Da Missionline
«Ieri mi hanno minacciato dicendo che mia madre deve prepararsi a indossare l’abito nero e che se non chiuderò la mia grossa bocca faranno in modo che resti spalancata solo per le preghiere. Le mie intenzioni non sono contro la mia nazione, non sono affatto un traditore, io amo il mio popolo: siete voi i veri traditori, voi che vi comportate così con la vostra gente. Giorno e notte ricevo telefonate e lettere, ma non posso stare in silenzio davanti al dolore e alla tragedia che vedo. Non ci sarà mai nella mia vita un momento in cui sarò messo a tacere, anche se questo dovesse portare alla mia morte. Signori, non potreste essere voi a chiudere la bocca e a porre fine alle ingiustizie in modo che noi non dobbiamo denunciarle? Ogni giorno affrontiamo arresti, torture ed esecuzioni di gruppo mai dichiarate ufficialmente, i prigionieri politici subiscono il peggiore trattamento, privati persino della presenza degli avvocati. Non lasciano neppure alle famiglie la possibilità di raccogliere informazioni sui loro cari detenuti. Che razza di legge è questa? Quale nazione senza legge si comporta così? Credete che far sopravvivere il vostro regime qualche giorno in più valga tutti questi omicidi ed esecuzioni? Non abbiamo più paura. Le violenze e le torture non fermeranno il nostro impegno a far uscire le notizie dall’Iran. Il vostro motto è: “Arresteremo, tortureremo, vi faremo tacere e non potrete più dare informazioni”. Ma il nostro è: “Vogliamo uscire dall’oppressione, otterremo la nostra libertà o con la fine della nostra lotta o con la fine della vostra ingiustizia”. Lunga vita all’Iran e agli iraniani e che la mia vita sia sacrificata per il mio Paese».
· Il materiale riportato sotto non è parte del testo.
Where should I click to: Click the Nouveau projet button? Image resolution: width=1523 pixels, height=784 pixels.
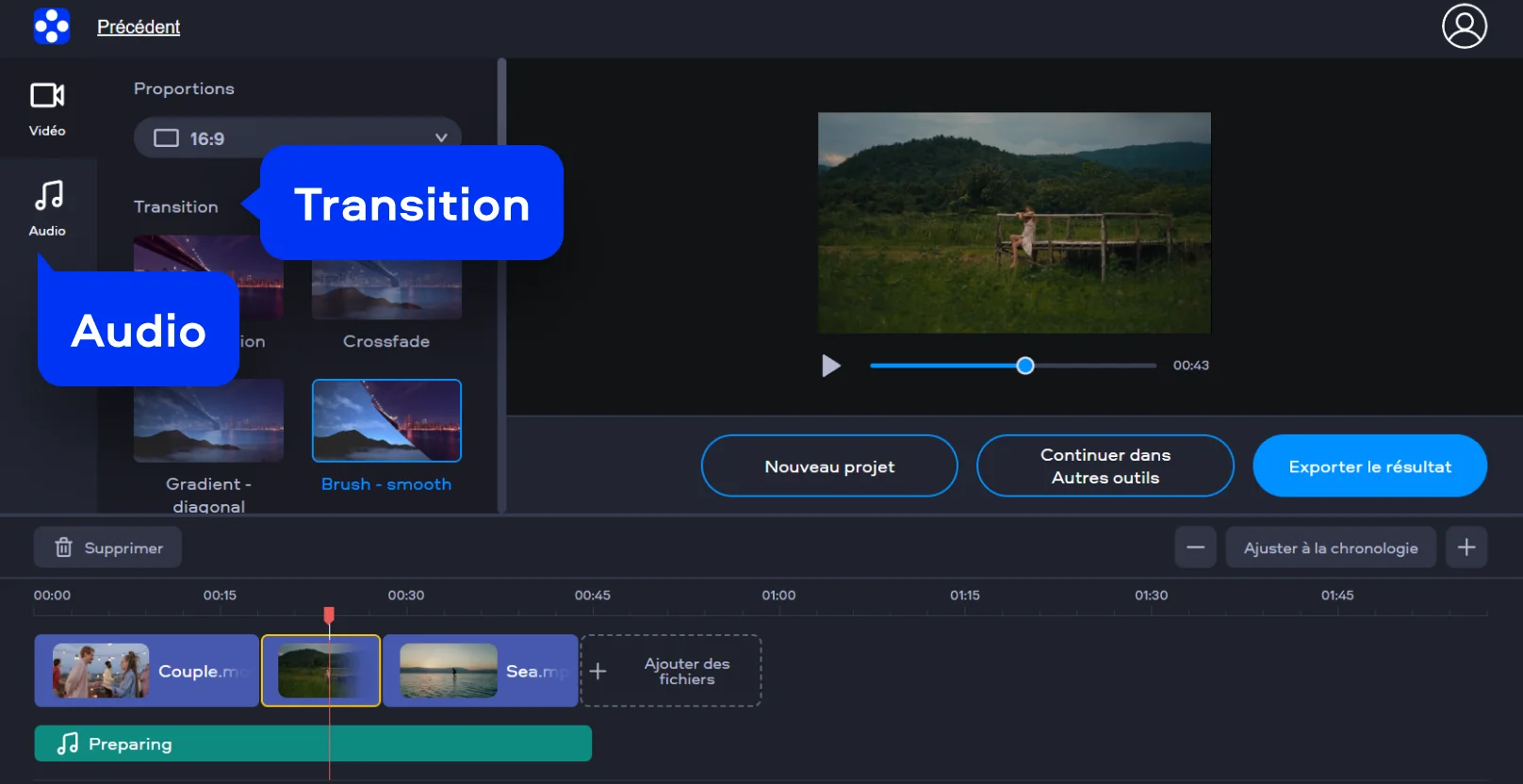pos(829,466)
Così aveva scritto pochi giorni fa sul suo blog Sattar Behesti, 35 anni, uno dei blogger iraniani che diffondono le notizie sul dissenso mai spento a Teheran. Sapeva benissimo di essere nel mirino: le immagini di qualche settimana fa sulle manifestazioni nel bazar rilanciate attraverso i social network sono costate agli attivisti un nuovo giro di vita della cyber polizia degli ayatollah. Fatto anche di minacce personali, che per Sattar si sono tragicamente avverate: arrestato la scorsa settimana, ieri la sua famiglia ha ricevuto una telefonata dal carcere di Kahrizak. «Venite a ritirare il cadavere di vostro figlio». Secondo la ricostruzione dei siti dell’opposizione iraniana Sattar non è sopravvissuto alle torture. Si è avverato, dunque, quanto scriveva nel suo blog. Ma il vero problema è che si sta avverando anche il resto delle minacce rivoltegli dal regime iraniano. Quelle che non dipendono dalla violenza degli sgherri di Teheran, ma dall’indifferenza del resto del mondo. Perché purtroppo è vero: la morte di Sattar sta scivolando via nell’indifferenza. Diffusa ieri pomeriggio la notizia si è guadagnata qualche riga su qualche sito, ma non ce n’è già traccia – ad esempio – sui grandi quotidiani italiani di oggi. Ha scelto anche il giorno sbagliato per morire, Sattar, quello della sbornia da otto o dieci pagine sulle elezioni americane.